Terdapat 7 strategi alternatif yang telah diurutkan berdasarkan prioritas dalam pengembangan usaha perikanan tangkap di Surabaya, strategi tersebut yaitu meningkatkan kualitas sumberdaya manusia, mengembangkan kelembagaan dan organisasi pengelolaan perikanan tangkap, meningkatkan sarana dan prasarana yang mendukung kegiatan perikanan tangkap, membuat kebijakan untuk pengaturan pengelolaan perikanan tangkap, meningkatkan pengawasan kegiatan penangkapan ikan, meningkatkan pengawasan daerah pesisir dan meningkatkan armada perikanan untuk mengoptimalkan pemanfaatan SDI. Alternatif-alternatif kebijakan tersebut diharapkan dapat digunakan dalam pengelolaan perikanan Surabaya sehingga kondisi perikanan di Surabaya dapat berjalan dengan kondusif.
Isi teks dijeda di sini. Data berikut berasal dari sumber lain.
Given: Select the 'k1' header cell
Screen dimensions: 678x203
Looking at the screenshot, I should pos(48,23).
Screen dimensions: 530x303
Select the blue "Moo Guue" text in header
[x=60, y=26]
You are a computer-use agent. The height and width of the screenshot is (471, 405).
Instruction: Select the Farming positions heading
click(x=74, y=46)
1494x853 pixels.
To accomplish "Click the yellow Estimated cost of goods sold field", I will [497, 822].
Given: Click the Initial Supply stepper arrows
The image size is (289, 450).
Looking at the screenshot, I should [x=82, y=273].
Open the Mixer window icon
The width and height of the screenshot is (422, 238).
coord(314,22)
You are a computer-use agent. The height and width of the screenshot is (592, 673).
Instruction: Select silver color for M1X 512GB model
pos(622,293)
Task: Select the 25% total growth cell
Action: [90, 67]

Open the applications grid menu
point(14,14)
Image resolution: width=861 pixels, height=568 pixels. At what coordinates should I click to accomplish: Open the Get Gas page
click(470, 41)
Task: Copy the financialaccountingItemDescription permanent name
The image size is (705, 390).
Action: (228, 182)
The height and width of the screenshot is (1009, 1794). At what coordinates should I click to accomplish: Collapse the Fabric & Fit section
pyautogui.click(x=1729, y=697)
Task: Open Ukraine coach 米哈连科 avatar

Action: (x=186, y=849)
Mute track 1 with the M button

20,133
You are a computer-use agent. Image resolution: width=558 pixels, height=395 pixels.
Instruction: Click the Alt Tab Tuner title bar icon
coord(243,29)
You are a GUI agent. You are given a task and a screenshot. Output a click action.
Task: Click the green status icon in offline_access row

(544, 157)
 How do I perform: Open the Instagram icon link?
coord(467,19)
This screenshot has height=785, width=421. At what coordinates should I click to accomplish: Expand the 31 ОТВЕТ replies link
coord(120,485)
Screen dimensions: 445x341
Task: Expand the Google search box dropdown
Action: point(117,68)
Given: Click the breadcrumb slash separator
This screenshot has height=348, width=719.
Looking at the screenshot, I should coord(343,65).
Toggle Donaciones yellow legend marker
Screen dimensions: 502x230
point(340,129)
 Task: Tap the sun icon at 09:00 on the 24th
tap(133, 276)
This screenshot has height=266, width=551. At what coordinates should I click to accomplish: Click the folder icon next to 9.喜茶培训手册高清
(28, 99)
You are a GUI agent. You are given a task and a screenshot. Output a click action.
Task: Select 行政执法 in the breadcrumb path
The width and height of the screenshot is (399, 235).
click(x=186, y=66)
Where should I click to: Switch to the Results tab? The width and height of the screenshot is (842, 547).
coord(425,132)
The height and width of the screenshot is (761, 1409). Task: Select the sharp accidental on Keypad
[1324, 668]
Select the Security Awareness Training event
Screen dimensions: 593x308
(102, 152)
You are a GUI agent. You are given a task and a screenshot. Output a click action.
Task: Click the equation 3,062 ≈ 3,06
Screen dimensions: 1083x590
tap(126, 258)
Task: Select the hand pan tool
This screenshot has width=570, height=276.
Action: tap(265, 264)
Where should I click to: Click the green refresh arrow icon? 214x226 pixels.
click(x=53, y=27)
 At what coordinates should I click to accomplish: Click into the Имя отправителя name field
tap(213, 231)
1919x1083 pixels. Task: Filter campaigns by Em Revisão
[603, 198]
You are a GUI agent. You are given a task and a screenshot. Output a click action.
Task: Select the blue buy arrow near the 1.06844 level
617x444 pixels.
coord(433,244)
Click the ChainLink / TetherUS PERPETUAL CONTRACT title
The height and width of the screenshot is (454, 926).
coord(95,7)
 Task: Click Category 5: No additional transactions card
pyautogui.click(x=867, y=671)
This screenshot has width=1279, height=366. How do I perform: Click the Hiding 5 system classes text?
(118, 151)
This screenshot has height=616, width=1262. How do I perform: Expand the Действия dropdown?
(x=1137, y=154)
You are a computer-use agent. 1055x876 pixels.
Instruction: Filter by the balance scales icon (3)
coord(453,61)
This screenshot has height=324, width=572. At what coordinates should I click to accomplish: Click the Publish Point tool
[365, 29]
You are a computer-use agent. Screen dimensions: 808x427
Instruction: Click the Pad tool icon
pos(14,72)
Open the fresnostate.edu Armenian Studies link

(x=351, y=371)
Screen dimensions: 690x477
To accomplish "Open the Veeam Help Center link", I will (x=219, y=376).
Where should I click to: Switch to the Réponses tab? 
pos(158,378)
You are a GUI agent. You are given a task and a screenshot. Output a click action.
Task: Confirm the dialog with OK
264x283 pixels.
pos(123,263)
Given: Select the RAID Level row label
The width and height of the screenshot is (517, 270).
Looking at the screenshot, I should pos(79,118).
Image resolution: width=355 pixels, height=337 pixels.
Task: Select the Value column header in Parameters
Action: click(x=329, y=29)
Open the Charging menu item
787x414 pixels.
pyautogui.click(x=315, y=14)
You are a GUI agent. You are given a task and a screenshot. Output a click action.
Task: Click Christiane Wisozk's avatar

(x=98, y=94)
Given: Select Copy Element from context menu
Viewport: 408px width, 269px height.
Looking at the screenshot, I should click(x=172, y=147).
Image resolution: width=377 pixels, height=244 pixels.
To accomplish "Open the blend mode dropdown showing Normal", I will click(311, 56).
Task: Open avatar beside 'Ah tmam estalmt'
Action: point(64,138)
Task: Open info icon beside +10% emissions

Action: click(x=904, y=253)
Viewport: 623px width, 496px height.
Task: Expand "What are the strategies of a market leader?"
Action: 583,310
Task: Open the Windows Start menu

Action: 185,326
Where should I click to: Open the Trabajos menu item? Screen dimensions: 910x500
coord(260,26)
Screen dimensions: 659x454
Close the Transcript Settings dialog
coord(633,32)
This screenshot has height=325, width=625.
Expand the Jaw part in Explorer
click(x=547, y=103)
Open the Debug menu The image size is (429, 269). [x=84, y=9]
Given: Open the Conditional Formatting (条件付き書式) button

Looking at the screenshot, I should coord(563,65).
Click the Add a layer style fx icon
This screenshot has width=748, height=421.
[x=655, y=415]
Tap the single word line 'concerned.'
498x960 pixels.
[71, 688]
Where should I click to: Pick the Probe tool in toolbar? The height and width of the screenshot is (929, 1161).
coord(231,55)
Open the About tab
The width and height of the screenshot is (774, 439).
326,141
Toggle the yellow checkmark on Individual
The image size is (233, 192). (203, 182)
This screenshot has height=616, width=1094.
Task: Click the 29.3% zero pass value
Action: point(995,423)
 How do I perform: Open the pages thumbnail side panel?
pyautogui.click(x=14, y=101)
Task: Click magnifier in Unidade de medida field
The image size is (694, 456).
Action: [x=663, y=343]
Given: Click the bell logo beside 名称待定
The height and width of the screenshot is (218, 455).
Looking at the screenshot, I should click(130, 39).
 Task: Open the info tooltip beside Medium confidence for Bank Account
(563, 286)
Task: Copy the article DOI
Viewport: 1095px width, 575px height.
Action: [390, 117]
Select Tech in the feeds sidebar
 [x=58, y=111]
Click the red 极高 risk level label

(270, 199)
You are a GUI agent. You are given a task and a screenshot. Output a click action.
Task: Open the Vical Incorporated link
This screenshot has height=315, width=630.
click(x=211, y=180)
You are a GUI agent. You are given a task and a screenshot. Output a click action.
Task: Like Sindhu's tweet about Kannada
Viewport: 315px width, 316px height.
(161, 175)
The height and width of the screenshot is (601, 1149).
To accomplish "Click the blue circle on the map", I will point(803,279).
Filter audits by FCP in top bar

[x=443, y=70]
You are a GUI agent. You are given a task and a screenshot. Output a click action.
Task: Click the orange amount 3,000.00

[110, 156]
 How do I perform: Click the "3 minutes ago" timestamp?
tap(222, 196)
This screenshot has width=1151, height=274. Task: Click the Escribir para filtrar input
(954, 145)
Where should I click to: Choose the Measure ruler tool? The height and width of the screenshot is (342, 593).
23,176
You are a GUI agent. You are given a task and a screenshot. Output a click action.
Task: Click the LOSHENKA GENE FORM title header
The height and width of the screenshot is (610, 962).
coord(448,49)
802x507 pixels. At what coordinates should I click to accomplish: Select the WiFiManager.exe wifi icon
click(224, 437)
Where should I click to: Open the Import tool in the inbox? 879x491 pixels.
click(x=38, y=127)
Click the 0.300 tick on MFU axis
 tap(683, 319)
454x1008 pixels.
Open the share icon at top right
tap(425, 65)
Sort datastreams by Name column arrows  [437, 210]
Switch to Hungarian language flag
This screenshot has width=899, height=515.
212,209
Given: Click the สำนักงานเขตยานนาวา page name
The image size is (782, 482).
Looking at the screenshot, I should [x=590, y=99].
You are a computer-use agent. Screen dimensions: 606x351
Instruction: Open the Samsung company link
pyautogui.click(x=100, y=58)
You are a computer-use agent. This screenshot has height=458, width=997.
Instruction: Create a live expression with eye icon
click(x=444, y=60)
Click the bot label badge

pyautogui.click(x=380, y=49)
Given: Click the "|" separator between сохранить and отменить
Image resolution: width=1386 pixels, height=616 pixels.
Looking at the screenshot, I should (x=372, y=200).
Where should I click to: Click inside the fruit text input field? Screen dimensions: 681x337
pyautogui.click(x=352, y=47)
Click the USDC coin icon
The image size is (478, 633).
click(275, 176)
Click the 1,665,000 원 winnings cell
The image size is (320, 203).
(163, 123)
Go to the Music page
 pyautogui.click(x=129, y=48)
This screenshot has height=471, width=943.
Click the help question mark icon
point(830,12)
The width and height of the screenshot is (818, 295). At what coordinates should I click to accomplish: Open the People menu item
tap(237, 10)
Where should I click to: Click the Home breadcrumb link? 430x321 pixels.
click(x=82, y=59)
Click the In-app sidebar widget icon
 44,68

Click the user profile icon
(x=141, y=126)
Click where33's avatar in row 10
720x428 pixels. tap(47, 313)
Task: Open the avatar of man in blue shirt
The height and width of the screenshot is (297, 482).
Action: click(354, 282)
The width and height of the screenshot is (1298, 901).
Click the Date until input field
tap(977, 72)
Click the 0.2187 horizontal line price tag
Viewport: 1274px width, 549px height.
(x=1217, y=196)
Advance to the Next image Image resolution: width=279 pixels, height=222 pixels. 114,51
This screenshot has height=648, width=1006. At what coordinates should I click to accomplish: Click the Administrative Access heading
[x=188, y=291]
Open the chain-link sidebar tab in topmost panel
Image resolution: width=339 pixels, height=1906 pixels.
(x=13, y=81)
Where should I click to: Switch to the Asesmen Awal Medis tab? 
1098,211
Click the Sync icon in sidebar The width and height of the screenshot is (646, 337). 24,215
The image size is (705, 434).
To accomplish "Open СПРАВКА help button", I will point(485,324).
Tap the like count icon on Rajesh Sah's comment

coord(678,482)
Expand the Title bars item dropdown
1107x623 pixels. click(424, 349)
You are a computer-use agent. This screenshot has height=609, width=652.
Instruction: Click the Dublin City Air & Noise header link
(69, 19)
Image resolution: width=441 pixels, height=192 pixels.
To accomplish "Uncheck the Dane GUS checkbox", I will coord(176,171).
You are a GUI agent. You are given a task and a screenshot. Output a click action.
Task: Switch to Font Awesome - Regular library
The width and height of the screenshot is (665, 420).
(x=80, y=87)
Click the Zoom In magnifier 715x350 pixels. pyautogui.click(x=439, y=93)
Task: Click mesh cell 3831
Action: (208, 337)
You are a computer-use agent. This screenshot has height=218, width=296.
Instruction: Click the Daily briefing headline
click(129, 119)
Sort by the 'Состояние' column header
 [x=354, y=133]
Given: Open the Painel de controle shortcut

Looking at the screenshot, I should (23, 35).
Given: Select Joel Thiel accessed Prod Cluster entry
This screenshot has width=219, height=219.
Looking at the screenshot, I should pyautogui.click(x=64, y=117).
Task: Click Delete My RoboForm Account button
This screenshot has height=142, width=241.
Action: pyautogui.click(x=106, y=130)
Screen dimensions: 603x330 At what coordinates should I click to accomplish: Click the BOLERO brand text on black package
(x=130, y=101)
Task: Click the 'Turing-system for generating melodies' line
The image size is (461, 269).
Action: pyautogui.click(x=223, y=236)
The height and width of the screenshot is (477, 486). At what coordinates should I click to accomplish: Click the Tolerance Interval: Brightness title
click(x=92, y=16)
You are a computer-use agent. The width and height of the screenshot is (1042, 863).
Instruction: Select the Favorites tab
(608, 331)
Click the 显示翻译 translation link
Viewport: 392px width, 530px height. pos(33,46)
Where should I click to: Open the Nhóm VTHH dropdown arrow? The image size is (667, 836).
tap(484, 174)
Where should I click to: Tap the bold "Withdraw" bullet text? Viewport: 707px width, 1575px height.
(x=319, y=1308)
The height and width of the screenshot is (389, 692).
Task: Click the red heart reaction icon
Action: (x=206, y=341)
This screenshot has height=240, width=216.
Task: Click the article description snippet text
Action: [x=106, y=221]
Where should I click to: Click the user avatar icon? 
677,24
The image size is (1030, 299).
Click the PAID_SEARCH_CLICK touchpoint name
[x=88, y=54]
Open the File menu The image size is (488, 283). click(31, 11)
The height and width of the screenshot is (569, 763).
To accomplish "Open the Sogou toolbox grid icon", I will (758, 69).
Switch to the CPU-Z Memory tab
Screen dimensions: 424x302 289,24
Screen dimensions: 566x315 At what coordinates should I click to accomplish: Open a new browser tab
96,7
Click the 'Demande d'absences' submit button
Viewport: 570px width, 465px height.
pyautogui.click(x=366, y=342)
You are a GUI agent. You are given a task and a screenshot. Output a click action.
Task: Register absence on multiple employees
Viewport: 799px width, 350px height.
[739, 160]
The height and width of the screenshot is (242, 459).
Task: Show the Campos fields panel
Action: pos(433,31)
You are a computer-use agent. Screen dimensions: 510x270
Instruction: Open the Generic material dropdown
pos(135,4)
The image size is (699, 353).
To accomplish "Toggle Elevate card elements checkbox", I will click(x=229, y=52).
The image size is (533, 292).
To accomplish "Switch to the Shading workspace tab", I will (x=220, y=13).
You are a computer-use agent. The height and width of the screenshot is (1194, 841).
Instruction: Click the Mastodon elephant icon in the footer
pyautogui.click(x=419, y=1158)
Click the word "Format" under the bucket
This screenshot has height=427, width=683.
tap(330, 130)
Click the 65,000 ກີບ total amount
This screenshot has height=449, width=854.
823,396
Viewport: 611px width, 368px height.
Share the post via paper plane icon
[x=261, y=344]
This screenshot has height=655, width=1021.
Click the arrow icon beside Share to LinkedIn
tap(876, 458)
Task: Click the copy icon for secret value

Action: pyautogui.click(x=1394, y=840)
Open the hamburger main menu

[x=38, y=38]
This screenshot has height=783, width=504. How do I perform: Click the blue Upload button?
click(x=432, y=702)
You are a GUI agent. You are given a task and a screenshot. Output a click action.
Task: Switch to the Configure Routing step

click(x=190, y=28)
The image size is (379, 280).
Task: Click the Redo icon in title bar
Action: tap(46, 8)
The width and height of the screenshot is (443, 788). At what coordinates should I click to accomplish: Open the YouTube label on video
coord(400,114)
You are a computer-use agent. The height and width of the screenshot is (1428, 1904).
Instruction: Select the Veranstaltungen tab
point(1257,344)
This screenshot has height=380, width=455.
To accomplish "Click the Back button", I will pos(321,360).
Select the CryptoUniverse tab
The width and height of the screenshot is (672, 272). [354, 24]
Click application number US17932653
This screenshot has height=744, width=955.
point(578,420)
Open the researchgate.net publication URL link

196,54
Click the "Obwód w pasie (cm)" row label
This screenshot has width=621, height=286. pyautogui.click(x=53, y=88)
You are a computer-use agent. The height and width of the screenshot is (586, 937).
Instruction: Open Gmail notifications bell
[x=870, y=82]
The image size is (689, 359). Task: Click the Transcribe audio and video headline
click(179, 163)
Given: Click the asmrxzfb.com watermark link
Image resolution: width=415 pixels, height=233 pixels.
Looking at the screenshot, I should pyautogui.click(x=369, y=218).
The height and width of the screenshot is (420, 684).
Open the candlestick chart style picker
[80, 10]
Kebijakan perikanan di Surabaya tentunya harus didukung dan ditaati oleh seluruh stekholder yang berperan dalam kegiatan perikanan. Nelayan diharapkan mampu mengembangkan kelembagaannya guna mempermudah pemerintah dalam mendata, memberikan penyuluhan serta memberikan subsidi agar semua nelayan mendapatkan jatah yang sama dan tak luput dari pembagian subsidi tersebut. Ahli perikanan/ staf perikanan di Dinas Pertanian diharapkan dapat bekerjasama dengan nelayan dalam pengembangan sumberdaya manusia dengan memberikan penyuluhan dan pembinaan terhadap teknologi penangkapan. Peningkatan kualitas pencatatan data hasil tangkapan perikanan juga harus ditingkatkan oleh dinas pertanian sehingga dapat terpantau keberlangsungan sumberdaya ikan di Surabaya. Pengolah hasil perikanan harus berperan aktif dalam berbagai pembinaan yang diberikan oleh pemerintah guna meningkatkan kemmampuan mereka dalam menciptakan produk perikanan yang bermutu dan berharga jual tinggi. Pedagang hasil perikanan juga harus bekerjasama dengan pemerintah

untuk selalu menjaga kualitas hasil dagangannya. Pengelola wisata bahari diharapkan mampu mengundang wisatawan untuk datang ke pesisir Surabaya sehingga wisatawan pantai Kenjeran diharapkan dapat meningkatkan perekonomian pesisir dengan membeli produk hasil perikanan.